Cape Town - Labour Minister Mildred Oliphant says workers need to be paid decent wages to drive economic growth.

Speaking during her budget speech in Parliament on Thursday, she told MPs that at the risk of sounding too simplistic this made sense because our economy was largely consumer-driven.

“There is some truth that when workers earn a living wage, it means they have reasonable disposable income to spend on goods and services produced by the economy. If the demand on goods and services rises, the entire supply chain inevitably starts experiencing (an) increase in their output volumes resulting in direct and indirect positive social and economic spin-offs,” the minister said.

“Given that our economy is by and large consumer-led, the scenario painted above cannot be ignored.”

Business, the government and labour have been debating for years what constitutes a decent wage. While trade unions argue that in many cases workers’ salaries cannot cover food, electricity and transport costs, which continue to rise, there are some in business who if they have to pay decent wages, they would have to retrench staff.

Oliphant also used her speech to defend the country’s labour laws, which are often criticised by business as being too rigid and restrictive.

She said the point of labour legislation was to promote the minimum conditions to restore the dignity of workers, which was non-negotiable.

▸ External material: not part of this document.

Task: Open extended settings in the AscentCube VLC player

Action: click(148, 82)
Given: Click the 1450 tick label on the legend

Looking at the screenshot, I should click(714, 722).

“It is correct that our labour laws set minimum conditions and our social partners are encouraged to do better. The principle that you cannot vary the minimum conditions downwards is important.

“We will celebrate a day when all employers were to stand up and say our workers enjoy working conditions that are way above the set minimum standards,” Oliphant said.

This year the Labour Department has a budget of R2,686-billion.